Problem to work on:
What is needed is an exact copy of all the records below.

Material for this task:
----------

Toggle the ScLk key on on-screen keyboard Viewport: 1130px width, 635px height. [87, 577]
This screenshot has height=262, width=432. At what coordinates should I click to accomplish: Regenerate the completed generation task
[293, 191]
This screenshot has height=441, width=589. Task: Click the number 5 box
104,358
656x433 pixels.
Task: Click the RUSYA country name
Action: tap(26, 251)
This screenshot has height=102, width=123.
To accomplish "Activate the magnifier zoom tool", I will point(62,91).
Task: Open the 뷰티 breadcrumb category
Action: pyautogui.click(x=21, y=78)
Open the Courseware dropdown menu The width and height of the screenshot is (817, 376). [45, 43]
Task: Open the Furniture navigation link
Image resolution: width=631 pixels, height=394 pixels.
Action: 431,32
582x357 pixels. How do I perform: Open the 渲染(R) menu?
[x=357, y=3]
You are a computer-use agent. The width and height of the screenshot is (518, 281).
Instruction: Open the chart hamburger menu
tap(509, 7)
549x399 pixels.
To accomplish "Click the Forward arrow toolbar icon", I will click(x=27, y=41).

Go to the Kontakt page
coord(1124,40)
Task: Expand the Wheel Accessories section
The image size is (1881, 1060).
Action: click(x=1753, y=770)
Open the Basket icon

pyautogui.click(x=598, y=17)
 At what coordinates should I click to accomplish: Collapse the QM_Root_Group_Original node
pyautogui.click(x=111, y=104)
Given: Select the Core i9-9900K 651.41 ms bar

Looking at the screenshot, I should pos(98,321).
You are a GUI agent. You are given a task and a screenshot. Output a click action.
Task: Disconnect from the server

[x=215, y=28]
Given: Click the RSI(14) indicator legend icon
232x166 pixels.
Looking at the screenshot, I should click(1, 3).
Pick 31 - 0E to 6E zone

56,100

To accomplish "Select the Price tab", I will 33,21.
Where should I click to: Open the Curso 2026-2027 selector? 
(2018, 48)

----------

Response area:
Toggle the ScLk key on on-screen keyboard Viewport: 1130px width, 635px height. [87, 577]
This screenshot has height=262, width=432. At what coordinates should I click to accomplish: Regenerate the completed generation task
[293, 191]
This screenshot has height=441, width=589. Task: Click the number 5 box
104,358
656x433 pixels.
Task: Click the RUSYA country name
Action: tap(26, 251)
This screenshot has height=102, width=123.
To accomplish "Activate the magnifier zoom tool", I will point(62,91).
Task: Open the 뷰티 breadcrumb category
Action: pyautogui.click(x=21, y=78)
Open the Courseware dropdown menu The width and height of the screenshot is (817, 376). [45, 43]
Task: Open the Furniture navigation link
Image resolution: width=631 pixels, height=394 pixels.
Action: 431,32
582x357 pixels. How do I perform: Open the 渲染(R) menu?
[x=357, y=3]
You are a computer-use agent. The width and height of the screenshot is (518, 281).
Instruction: Open the chart hamburger menu
tap(509, 7)
549x399 pixels.
To accomplish "Click the Forward arrow toolbar icon", I will click(x=27, y=41).

Go to the Kontakt page
coord(1124,40)
Task: Expand the Wheel Accessories section
The image size is (1881, 1060).
Action: click(x=1753, y=770)
Open the Basket icon

pyautogui.click(x=598, y=17)
 At what coordinates should I click to accomplish: Collapse the QM_Root_Group_Original node
pyautogui.click(x=111, y=104)
Given: Select the Core i9-9900K 651.41 ms bar

Looking at the screenshot, I should pos(98,321).
You are a GUI agent. You are given a task and a screenshot. Output a click action.
Task: Disconnect from the server

[x=215, y=28]
Given: Click the RSI(14) indicator legend icon
232x166 pixels.
Looking at the screenshot, I should click(1, 3).
Pick 31 - 0E to 6E zone

56,100

To accomplish "Select the Price tab", I will 33,21.
Where should I click to: Open the Curso 2026-2027 selector? 
(2018, 48)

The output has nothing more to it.